──────── ESTRATTO DEL DOCUMENTO ────────
Sono elastici, spalle basse e rilassate ma nervi pronti a scattare quando c’è da prendersi responsabilità in area di rigore. Hanno la caratteristica di non essere mai immarcabili. Anzi, amano essere marcati, si sentono vivi solo con un difensore incollato, non cercano gli spazi, non vogliono la libertà, come muli al gioco preferiscono il giogo. Compiono azioni molto strane: spizzicano con la nuca, sbucano in una selva di uomini, tagliano sul primo palo, nei momenti di umore allegro fanno salire la squadra, e poi leggono e rileggono il “Frasario del buon Zampagna”, pieno di citazioni creative e semplici, con quel senso della terra e del popolo che rendeva artistiche tutte le giravolte di quel centravanti e dei suoi emuli: più che un vate, Zampagna è il loro Frate Indovino.
I Carneadi Hubnik e Cesarec provengono dai bassipiani della Slavonia e dalla provincia di un regno decaduto. Hanno provato a lasciare il segno, ma senza farlo apposta. Cesarec, appena meno cupo dell’altro, ha cercato di nascondersi un po’ in giro, Grecia, Repubblica Ceca ed Israele. Poi ha chiesto scusa ed è tornato in Croazia.
Hubnik, essendo la stessa persona, ma vagamente più tormentato, ha scelto invece di restare più in disparte che poteva nella propria carriera, ha puntato forte sulla Repubblica Ceca ed ingannando tutti con i suoi silenzi e la sua caparbietà è arrivato anche in nazionale. Poche occasioni però, mezze bocciature, zero gol. Unica botta di vita è stata un’avventura in Polonia, dove l’hanno celebrato come una rockstar. Attonito, al centro dell’attenzione, non è durato più di un anno. Poi ha chiesto scusa ed è tornato in Repubblica Ceca.
I gol che hanno segnato quest’anno non superano le due dita di una mano.
──────── MATERIALE DI PARTENZA ────────
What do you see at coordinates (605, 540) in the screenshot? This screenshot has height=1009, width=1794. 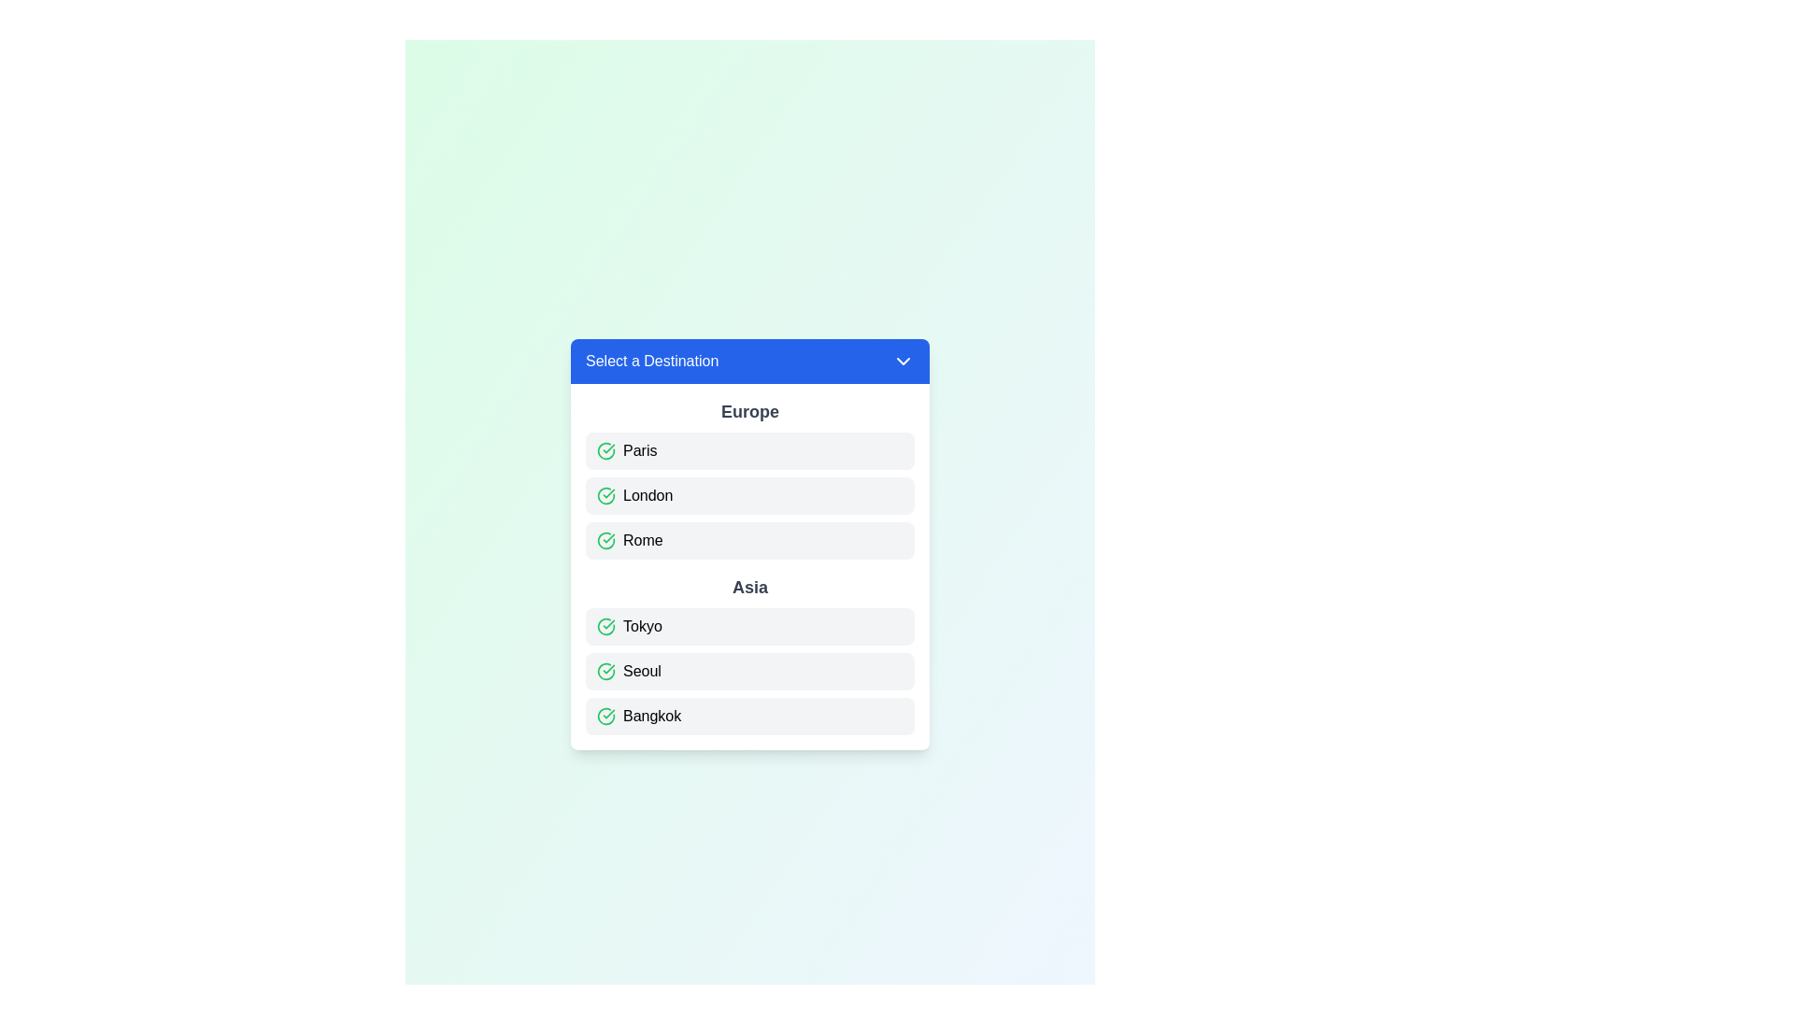 I see `the green circular outline icon with a checkmark indicating selection, located within the 'Rome' item under the 'Europe' header in the 'Select a Destination' dropdown interface` at bounding box center [605, 540].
────────
DA FARE:
(A) Riassumi in due frasi il brano sugli attaccanti Hubnik e Cesarec.
(B) Cita alla lettera dal brano sugli attaccanti Hubnik e Cesarec il passo che si apre con le parole contenenti "Hubnik, essendo la" e si chiude con "in Repubblica Ceca.".
(C) Prosegui il brano sugli attaccanti Hubnik e Cesarec a partire dal punto in cui si ferma.

SOLUZIONI DEGLI ESERCIZI:
(A) Il brano descrive centravanti che amano essere marcati, compiono azioni strane come spizzicare con la nuca o tagliare sul primo palo e leggono il "Frasario del buon Zampagna". Parla poi di Hubnik e Cesarec: Cesarec è passato per Grecia, Repubblica Ceca e Israele prima di tornare in Croazia, mentre Hubnik è arrivato in nazionale senza segnare, è durato un anno in Polonia ed è tornato in Repubblica Ceca.

(B)
Hubnik, essendo la stessa persona, ma vagamente più tormentato, ha scelto invece di restare più in disparte che poteva nella propria carriera, ha puntato forte sulla Repubblica Ceca ed ingannando tutti con i suoi silenzi e la sua caparbietà è arrivato anche in nazionale. Poche occasioni però, mezze bocciature, zero gol. Unica botta di vita è stata un’avventura in Polonia, dove l’hanno celebrato come una rockstar. Attonito, al centro dell’attenzione, non è durato più di un anno. Poi ha chiesto scusa ed è tornato in Repubblica Ceca.

(C)
Il loro ruolo è tornato ad essere quello di quando erano promesse, panchinari che entrano, con tutto il loro bagaglio tecnico di piccoli Zampagna, contadini del gol, per sistemare le cose, per riportare un po’ di fertilità in partite in cui non cresce più erba. La loro casa è una fattoria dimenticata, la loro trequarti è il posto ideale per aspettare il triplice fischio, allargare le braccia ed arrendersi al risultato finale.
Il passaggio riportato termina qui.